Trinity Episcopal Cathedral in Phoenix AZ was the site a large inter-faith prayer service yesterday morning organized by religious leaders in the city opposed to the new law that would ramp up the pressure on undocumented people living in the state of Arizona.
Bishops of the Roman Catholic, Methodist and Episcopal Churches were all part of the service, as well as Evangelical, Pentecostal, Lutheran, UCC and Unitarian ministers. Two Muslim leaders and two rabbis took part as well.
The Episcopal News Service reports:
“Hundreds of SB1070 opponents began the day in prayer and song, chanting ‘Si se puede’ (yes we can) as they marched a mile north from a vigil at the state capitol to Trinity Cathedral for the ‘God is Our Hope’ interfaith service of prayer and thanksgiving.

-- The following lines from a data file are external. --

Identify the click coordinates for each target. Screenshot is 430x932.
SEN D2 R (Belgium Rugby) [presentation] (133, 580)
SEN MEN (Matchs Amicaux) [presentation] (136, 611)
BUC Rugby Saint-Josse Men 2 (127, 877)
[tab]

The overflow gathering of Muslims, Jews and Christians spilled over into the parish hall and cathedral courtyard. The crowd responded with a standing ovation, cheers, applause and whistles as Petra Falcon of Promise Arizona declared ‘We gather as God’s people and we will not be moved.’
She and other faith leaders interpreted a federal judge’s preliminary injunction against portions of the law as an answer to their prayers.
The Most Rev. Minerva Carcano, bishop of the Desert Southwest Conference of the United Methodist Church, and former Arizona State Senator Alfredo Gutierrez called upon President Barack Obama and the federal government to initiate comprehensive immigration reform.”
Full ENS coverage here.
The Rev. Glen Jenks, an Episcopal priest in Arizona who has long been active in the immigrant rights movement was quoted in this NY Times article this morning regarding some of the particular enforcement requirements of the legislation known as SB 1070:
Those provisions of the law, said one advocate for immigrants, the Rev. Glenn B. Jenks, an Episcopal priest in Tempe who was formerly a lawyer, were the “teeth” that “are driving people out of the state,” as the law’s proponents intended.